Self-Organizing Maps with Variable Input Length for Motif Discovery and Word Segmentation
This work addresses motif discovery and word segmentation, which is important for fields like early language acquisition, but it appears incremental as it builds on existing Self-Organizing Maps with modifications for variable input length.
The authors tackled the problem of time series motif discovery and word segmentation by proposing VILMAP, a model based on Self-Organizing Maps that identifies motifs of different lengths. The results show that VILMAP performs well on a standard motif discovery dataset, avoids catastrophic forgetting with increasing input sizes, and achieves similar or superior results to other methods in word segmentation.

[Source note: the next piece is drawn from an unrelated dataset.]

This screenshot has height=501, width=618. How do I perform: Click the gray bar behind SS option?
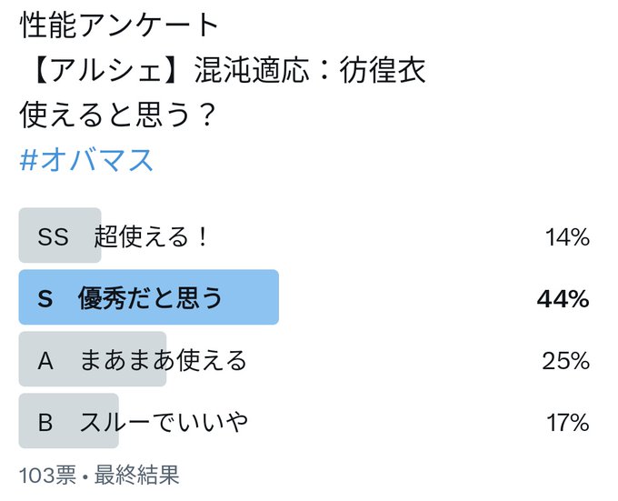click(x=60, y=235)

Time Series Motif Discovery (TSMD) is defined as searching for patterns that are previously unknown and appear with a given frequency in time series. Another problem strongly related with TSMD is Word Segmentation. This problem has received much attention from the community that studies early language acquisition in babies and toddlers. The development of biologically plausible models for word segmentation could greatly advance this field. Therefore, in this article, we propose the Variable Input Length Map (VILMAP) for Motif Discovery and Word Segmentation. The model is based on the Self-Organizing Maps and can identify Motifs with different lengths in time series. In our experiments, we show that VILMAP presents good results in finding Motifs in a standard Motif discovery dataset and can avoid catastrophic forgetting when trained with datasets with increasing values of input size. We also show that VILMAP achieves results similar or superior to other methods in the literature developed for the task of word segmentation.